Independent Research · April 14, 2026

Warehouse Fires

AAA Mattress & Furniture Warehouse

Not Arson — Accidental
Status
Accidental (lightning strike) — under final investigation
Labor/Wage Connection
None
Date & Time
Tuesday, April 21, 2026, approximately 5:23 p.m. ET (per City of Mishawaka official log)
Location
926 E. McKinley Avenue, Mishawaka, IN (900 block, near Filbert Rd., behind Blue Lantern restaurant)

The Fire

A massive fire engulfed the AAA Mattress & Furniture Warehouse during a severe thunderstorm the evening of April 21, 2026. The structure was fully engulfed in approximately two minutes. Mishawaka Fire Department Battalion Chief Josh Courtney and Assistant Chief David Pierce declared the building unsalvageable. The smoke plume triggered a campus-wide alert at the University of Notre Dame.

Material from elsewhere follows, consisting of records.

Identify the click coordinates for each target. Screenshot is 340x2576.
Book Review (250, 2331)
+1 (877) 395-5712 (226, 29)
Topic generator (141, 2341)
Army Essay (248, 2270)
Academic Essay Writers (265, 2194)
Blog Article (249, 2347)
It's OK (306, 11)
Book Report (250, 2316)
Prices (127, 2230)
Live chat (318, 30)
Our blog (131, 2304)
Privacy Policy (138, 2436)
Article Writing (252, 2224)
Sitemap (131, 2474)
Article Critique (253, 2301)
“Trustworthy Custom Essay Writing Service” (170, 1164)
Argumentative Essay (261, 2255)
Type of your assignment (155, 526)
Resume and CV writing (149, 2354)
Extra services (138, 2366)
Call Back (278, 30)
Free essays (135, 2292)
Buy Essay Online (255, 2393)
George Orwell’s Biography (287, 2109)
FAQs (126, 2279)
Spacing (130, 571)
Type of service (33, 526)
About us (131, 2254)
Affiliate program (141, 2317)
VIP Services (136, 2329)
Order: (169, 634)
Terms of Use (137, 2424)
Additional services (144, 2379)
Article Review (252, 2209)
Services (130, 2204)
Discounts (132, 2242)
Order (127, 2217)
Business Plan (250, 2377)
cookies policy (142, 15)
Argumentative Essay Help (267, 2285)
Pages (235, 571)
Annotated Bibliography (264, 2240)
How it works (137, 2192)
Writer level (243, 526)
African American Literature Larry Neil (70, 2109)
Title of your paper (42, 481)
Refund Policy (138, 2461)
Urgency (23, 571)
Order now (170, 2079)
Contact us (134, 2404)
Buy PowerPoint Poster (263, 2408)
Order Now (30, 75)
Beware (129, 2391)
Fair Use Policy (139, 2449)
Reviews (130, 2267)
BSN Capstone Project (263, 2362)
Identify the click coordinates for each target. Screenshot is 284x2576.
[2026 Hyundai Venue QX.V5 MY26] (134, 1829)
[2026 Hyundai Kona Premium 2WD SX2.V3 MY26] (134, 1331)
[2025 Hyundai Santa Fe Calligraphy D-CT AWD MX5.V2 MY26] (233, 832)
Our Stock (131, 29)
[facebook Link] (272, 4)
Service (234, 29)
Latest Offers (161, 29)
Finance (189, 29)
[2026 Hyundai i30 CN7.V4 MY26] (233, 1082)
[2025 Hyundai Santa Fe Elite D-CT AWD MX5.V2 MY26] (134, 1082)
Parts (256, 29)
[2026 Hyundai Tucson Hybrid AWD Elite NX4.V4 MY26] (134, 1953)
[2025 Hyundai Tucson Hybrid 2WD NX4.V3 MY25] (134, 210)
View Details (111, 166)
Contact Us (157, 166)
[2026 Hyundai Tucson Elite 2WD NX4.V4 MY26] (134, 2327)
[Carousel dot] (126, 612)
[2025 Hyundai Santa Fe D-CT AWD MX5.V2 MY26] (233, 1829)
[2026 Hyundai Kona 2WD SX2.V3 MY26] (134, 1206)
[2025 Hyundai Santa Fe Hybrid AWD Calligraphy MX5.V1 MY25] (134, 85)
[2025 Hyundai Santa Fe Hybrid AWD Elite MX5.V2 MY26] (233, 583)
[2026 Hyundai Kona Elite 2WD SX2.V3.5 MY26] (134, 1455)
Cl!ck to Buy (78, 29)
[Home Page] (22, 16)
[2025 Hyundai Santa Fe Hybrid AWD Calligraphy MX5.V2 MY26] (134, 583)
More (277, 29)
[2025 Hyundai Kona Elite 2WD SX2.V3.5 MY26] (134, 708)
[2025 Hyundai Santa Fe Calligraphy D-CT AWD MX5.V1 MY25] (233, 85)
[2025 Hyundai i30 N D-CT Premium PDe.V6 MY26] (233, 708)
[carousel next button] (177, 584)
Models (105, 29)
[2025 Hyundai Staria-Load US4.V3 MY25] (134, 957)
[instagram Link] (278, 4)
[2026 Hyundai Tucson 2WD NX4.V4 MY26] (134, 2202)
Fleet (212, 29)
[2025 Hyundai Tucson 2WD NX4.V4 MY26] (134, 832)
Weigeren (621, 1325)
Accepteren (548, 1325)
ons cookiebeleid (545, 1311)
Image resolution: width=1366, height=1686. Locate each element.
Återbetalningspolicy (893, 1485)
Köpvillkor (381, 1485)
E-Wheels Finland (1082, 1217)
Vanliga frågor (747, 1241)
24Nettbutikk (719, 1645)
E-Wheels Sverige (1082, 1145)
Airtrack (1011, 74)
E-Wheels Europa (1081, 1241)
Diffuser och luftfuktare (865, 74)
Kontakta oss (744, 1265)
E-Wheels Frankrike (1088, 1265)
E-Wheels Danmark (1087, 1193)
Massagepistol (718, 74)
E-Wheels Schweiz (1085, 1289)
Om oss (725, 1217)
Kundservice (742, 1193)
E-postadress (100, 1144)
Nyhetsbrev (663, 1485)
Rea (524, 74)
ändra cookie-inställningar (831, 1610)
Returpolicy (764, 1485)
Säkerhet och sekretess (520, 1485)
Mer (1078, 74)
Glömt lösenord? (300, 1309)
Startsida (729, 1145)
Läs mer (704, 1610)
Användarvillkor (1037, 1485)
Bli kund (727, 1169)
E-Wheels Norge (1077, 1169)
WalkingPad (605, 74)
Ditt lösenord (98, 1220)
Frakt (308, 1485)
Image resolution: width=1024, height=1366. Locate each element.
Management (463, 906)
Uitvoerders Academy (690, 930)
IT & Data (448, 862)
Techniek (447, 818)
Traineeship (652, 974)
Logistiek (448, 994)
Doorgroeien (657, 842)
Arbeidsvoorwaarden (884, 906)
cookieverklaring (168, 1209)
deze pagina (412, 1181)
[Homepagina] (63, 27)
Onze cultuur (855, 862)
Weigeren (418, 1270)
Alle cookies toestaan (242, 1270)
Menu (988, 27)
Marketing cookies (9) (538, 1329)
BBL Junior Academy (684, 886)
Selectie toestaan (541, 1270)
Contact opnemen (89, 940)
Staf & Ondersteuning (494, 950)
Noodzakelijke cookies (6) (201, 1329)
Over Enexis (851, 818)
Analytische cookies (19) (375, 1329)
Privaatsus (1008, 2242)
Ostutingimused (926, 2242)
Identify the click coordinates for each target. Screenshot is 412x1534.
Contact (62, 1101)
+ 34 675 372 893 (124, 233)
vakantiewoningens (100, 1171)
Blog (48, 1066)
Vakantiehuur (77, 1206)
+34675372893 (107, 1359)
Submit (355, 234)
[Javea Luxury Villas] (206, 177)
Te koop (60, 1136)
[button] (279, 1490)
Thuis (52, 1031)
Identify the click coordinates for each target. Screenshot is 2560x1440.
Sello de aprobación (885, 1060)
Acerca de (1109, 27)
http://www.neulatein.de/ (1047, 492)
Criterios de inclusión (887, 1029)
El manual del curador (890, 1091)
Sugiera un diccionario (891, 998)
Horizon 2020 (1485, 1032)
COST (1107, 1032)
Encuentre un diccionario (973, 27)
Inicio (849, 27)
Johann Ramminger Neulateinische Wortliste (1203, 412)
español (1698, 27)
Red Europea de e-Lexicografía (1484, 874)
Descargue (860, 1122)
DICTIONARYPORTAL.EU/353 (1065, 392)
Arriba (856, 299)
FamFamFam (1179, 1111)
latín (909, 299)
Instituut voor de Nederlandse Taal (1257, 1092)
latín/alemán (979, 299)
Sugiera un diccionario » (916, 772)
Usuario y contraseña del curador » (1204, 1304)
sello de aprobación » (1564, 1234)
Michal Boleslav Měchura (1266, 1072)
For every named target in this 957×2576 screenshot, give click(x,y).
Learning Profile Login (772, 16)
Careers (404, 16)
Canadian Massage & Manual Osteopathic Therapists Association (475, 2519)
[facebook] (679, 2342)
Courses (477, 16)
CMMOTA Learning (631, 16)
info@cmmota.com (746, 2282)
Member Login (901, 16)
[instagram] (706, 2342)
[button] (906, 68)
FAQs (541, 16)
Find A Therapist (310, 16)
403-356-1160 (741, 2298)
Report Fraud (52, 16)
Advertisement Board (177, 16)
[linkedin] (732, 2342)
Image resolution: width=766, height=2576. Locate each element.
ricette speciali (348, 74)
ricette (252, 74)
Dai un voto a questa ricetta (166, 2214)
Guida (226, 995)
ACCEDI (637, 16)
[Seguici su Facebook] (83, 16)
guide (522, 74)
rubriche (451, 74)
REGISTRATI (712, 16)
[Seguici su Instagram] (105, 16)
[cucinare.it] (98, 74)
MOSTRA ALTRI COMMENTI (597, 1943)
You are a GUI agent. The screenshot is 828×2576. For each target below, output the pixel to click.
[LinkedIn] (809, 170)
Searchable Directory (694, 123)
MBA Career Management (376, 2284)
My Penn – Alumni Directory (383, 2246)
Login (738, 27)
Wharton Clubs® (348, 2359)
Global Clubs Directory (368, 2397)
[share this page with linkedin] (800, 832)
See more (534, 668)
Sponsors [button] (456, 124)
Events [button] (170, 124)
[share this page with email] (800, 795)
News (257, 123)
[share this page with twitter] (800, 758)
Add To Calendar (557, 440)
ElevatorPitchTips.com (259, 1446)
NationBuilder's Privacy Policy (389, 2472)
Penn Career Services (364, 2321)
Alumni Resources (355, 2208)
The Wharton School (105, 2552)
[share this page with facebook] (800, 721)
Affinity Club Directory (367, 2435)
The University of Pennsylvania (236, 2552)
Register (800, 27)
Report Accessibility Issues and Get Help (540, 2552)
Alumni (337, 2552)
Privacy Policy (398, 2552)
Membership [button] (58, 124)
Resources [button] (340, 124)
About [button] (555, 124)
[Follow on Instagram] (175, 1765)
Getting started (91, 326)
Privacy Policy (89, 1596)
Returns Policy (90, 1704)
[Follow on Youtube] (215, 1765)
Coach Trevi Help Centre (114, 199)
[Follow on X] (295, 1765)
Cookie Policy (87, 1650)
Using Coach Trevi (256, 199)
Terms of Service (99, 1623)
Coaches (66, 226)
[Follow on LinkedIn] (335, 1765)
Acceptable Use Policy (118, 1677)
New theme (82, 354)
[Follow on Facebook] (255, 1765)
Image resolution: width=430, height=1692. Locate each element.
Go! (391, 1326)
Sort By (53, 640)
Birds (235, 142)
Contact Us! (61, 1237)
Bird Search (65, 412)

No injuries were reported — the last employee had left approximately three minutes before the fire started. No dollar-loss figure has been publicly released.

Cause

A lightning strike during the thunderstorm, captured on security video from the nearby Big C Lumber property, is the operative cause. WNDU First Alert Weather confirmed two radar-indicated lightning strikes in the immediate vicinity at the time of ignition. Officials describe the investigation as formally ongoing but have strongly indicated lightning as the cause.

A significant secondary hazard: Battalion Chief Josh Courtney confirmed "quite a few thousand" lithium-ion batteries were stored inside — many held for contractor work on NIPSCO (utility) gas-meter technology. These were the source of the popping/exploding sounds residents reported during active fire operations.

Ownership & Operations

  • Tenant/occupant: AAA Mattress & Furniture Warehouse
  • Building owner: The Source Company, a floor-covering distributor

No corporate parent for either entity was identified. The building was used for both furniture-warehouse operations and as storage for the NIPSCO-contractor lithium-ion inventory.

Labor Connection

None. This fire is weather-caused, not labor-related. Documented here because it appeared in online roundups circulating after the April 7 Ontario Kimberly-Clark arson, where the combination of a large warehouse fire and lithium-battery explosions drew viral attention. The lightning strike on video firmly excludes intentional-ignition theories.

Social Media Reaction

Some viral-video traction for the lightning-strike footage and the lithium-battery explosion sounds. No meaningful arson or labor-conspiracy chatter surfaced in searches — local media framed the event entirely as weather-caused, and that framing held.